TASK BRIEF. Everything in the data below should be restated word for word.
--- --- ---
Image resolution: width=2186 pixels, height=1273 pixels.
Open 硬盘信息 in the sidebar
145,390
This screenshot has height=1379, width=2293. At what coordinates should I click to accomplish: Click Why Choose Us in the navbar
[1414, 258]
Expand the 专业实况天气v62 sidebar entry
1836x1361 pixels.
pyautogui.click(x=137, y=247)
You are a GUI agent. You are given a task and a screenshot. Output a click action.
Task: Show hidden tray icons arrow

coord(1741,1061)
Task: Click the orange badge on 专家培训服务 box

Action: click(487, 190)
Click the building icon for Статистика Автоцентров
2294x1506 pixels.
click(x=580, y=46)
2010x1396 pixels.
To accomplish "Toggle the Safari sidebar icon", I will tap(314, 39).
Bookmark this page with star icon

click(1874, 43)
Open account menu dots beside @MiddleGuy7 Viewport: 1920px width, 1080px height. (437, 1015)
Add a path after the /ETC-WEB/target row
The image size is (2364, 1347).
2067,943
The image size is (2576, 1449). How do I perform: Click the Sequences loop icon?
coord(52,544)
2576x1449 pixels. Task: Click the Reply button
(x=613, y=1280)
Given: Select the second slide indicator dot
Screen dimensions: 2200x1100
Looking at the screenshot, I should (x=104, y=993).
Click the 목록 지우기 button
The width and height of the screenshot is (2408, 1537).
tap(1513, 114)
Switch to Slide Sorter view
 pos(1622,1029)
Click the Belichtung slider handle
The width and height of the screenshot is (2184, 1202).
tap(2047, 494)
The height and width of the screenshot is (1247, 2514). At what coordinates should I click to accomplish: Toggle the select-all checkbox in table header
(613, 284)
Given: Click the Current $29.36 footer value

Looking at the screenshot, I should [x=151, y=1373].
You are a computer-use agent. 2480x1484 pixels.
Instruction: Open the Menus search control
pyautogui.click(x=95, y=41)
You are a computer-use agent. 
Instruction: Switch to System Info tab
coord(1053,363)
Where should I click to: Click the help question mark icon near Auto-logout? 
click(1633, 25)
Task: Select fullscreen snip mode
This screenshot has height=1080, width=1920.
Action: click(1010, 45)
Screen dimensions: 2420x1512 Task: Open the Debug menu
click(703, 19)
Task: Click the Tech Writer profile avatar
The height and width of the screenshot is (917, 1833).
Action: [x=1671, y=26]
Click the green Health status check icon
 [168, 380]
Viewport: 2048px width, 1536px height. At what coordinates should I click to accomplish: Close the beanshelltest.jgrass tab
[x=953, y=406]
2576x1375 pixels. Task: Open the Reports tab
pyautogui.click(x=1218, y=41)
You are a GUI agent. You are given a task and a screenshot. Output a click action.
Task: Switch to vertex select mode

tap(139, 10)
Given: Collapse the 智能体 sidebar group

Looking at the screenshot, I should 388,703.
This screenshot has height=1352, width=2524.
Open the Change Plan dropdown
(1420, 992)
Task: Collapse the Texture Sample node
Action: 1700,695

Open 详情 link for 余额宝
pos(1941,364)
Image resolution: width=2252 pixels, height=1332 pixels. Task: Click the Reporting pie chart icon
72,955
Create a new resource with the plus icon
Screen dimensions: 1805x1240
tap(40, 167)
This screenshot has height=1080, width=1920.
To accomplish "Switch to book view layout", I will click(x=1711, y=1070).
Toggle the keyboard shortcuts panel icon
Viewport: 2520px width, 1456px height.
--- --- ---
WRITTEN RESPONSE.
Image resolution: width=2186 pixels, height=1273 pixels.
Open 硬盘信息 in the sidebar
145,390
This screenshot has height=1379, width=2293. At what coordinates should I click to accomplish: Click Why Choose Us in the navbar
[1414, 258]
Expand the 专业实况天气v62 sidebar entry
1836x1361 pixels.
pyautogui.click(x=137, y=247)
You are a GUI agent. You are given a task and a screenshot. Output a click action.
Task: Show hidden tray icons arrow

coord(1741,1061)
Task: Click the orange badge on 专家培训服务 box

Action: click(487, 190)
Click the building icon for Статистика Автоцентров
2294x1506 pixels.
click(x=580, y=46)
2010x1396 pixels.
To accomplish "Toggle the Safari sidebar icon", I will tap(314, 39).
Bookmark this page with star icon

click(1874, 43)
Open account menu dots beside @MiddleGuy7 Viewport: 1920px width, 1080px height. (437, 1015)
Add a path after the /ETC-WEB/target row
The image size is (2364, 1347).
2067,943
The image size is (2576, 1449). How do I perform: Click the Sequences loop icon?
coord(52,544)
2576x1449 pixels. Task: Click the Reply button
(x=613, y=1280)
Given: Select the second slide indicator dot
Screen dimensions: 2200x1100
Looking at the screenshot, I should (x=104, y=993).
Click the 목록 지우기 button
The width and height of the screenshot is (2408, 1537).
tap(1513, 114)
Switch to Slide Sorter view
 pos(1622,1029)
Click the Belichtung slider handle
The width and height of the screenshot is (2184, 1202).
tap(2047, 494)
The height and width of the screenshot is (1247, 2514). At what coordinates should I click to accomplish: Toggle the select-all checkbox in table header
(613, 284)
Given: Click the Current $29.36 footer value

Looking at the screenshot, I should [x=151, y=1373].
You are a computer-use agent. 2480x1484 pixels.
Instruction: Open the Menus search control
pyautogui.click(x=95, y=41)
You are a computer-use agent. 
Instruction: Switch to System Info tab
coord(1053,363)
Where should I click to: Click the help question mark icon near Auto-logout? 
click(1633, 25)
Task: Select fullscreen snip mode
This screenshot has height=1080, width=1920.
Action: click(1010, 45)
Screen dimensions: 2420x1512 Task: Open the Debug menu
click(703, 19)
Task: Click the Tech Writer profile avatar
The height and width of the screenshot is (917, 1833).
Action: [x=1671, y=26]
Click the green Health status check icon
 [168, 380]
Viewport: 2048px width, 1536px height. At what coordinates should I click to accomplish: Close the beanshelltest.jgrass tab
[x=953, y=406]
2576x1375 pixels. Task: Open the Reports tab
pyautogui.click(x=1218, y=41)
You are a GUI agent. You are given a task and a screenshot. Output a click action.
Task: Switch to vertex select mode

tap(139, 10)
Given: Collapse the 智能体 sidebar group

Looking at the screenshot, I should 388,703.
This screenshot has height=1352, width=2524.
Open the Change Plan dropdown
(1420, 992)
Task: Collapse the Texture Sample node
Action: 1700,695

Open 详情 link for 余额宝
pos(1941,364)
Image resolution: width=2252 pixels, height=1332 pixels. Task: Click the Reporting pie chart icon
72,955
Create a new resource with the plus icon
Screen dimensions: 1805x1240
tap(40, 167)
This screenshot has height=1080, width=1920.
To accomplish "Switch to book view layout", I will click(x=1711, y=1070).
Toggle the keyboard shortcuts panel icon
Viewport: 2520px width, 1456px height.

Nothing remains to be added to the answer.